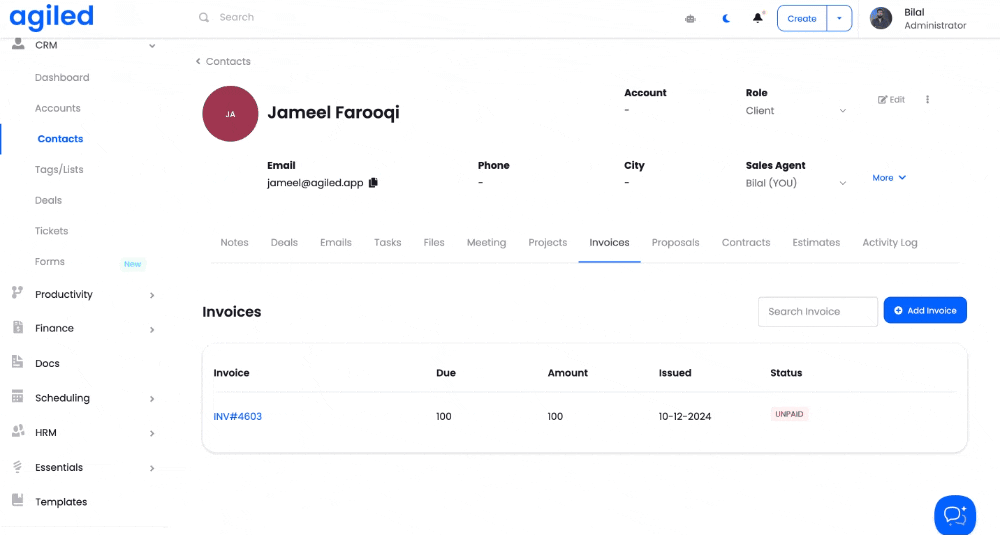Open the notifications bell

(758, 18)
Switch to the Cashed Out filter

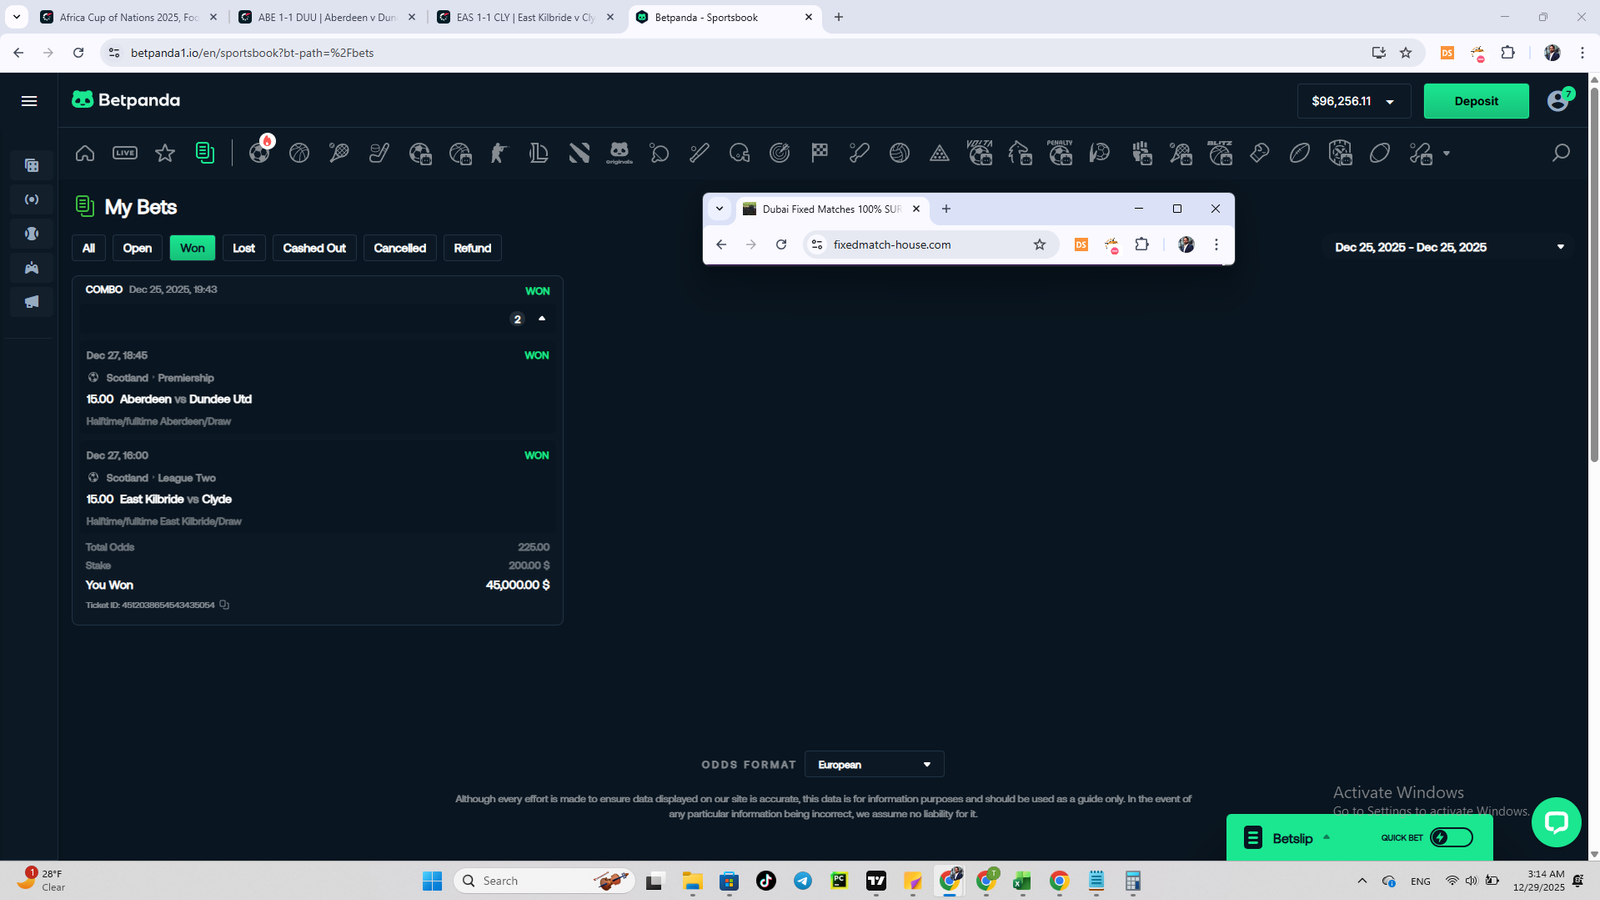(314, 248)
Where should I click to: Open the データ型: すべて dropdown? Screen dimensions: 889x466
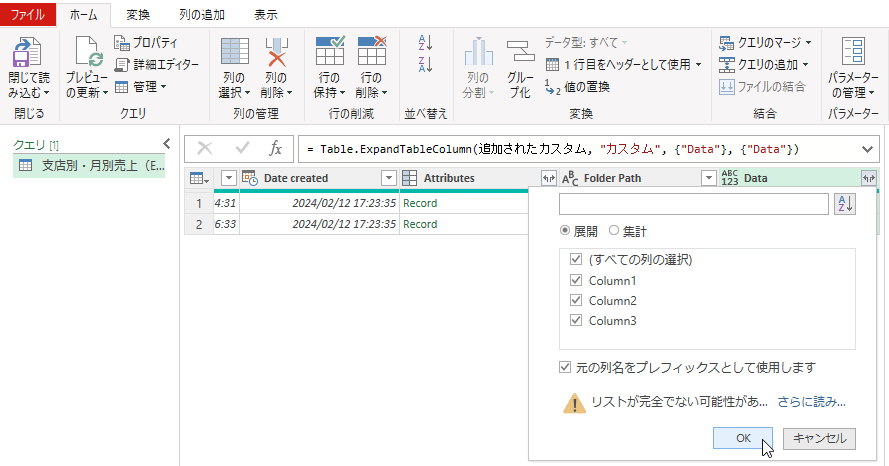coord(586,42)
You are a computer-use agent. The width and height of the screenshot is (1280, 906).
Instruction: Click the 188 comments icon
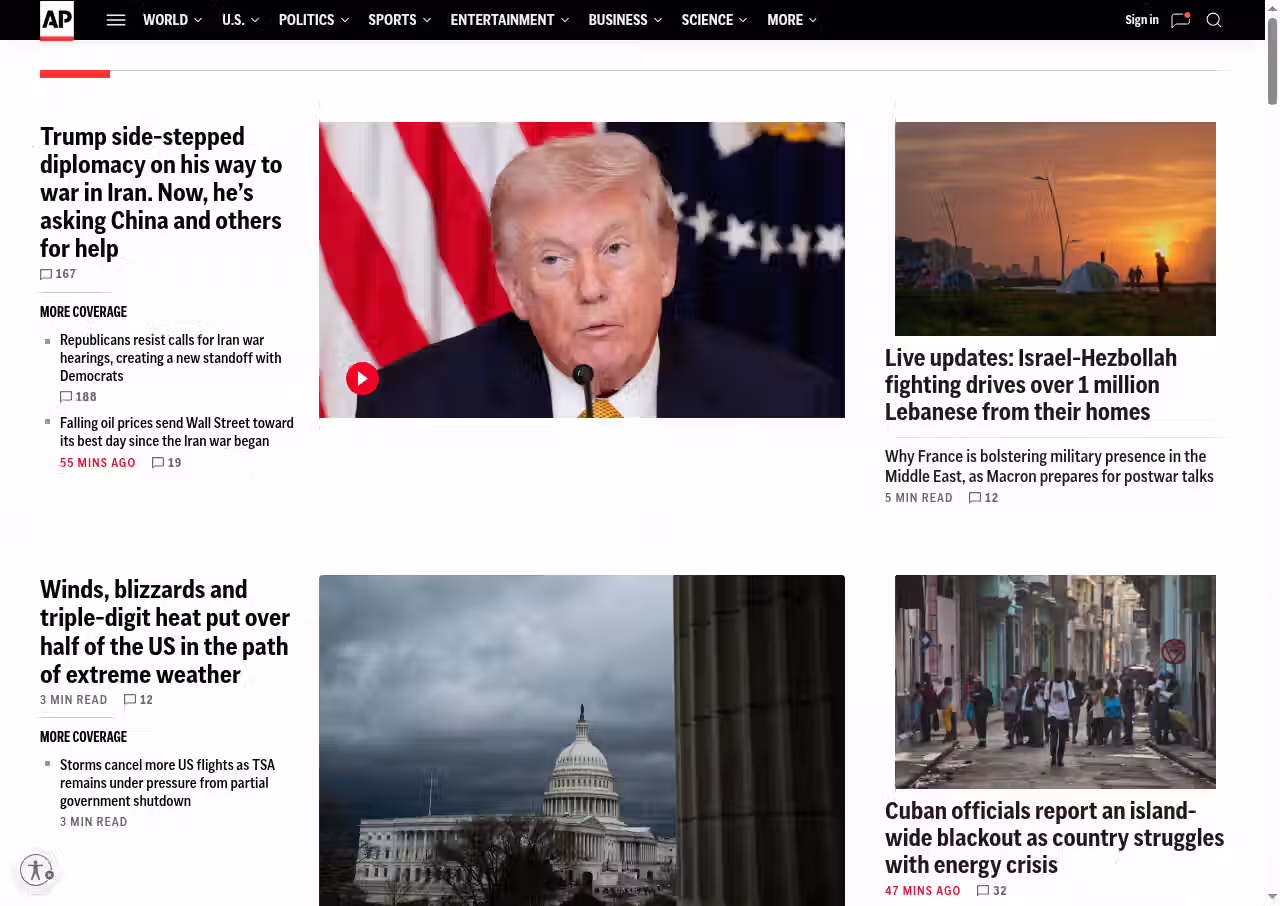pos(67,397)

* * * * * * * * *

== Work to complete ==
Leave out each picture and extract the lines from the one containing "You are a computer-use" through the end of the records above, inclusive, exactly as they stand.

== Result below ==
You are a computer-use agent. The width and height of the screenshot is (1280, 906).
Instruction: Click the 188 comments icon
pos(67,397)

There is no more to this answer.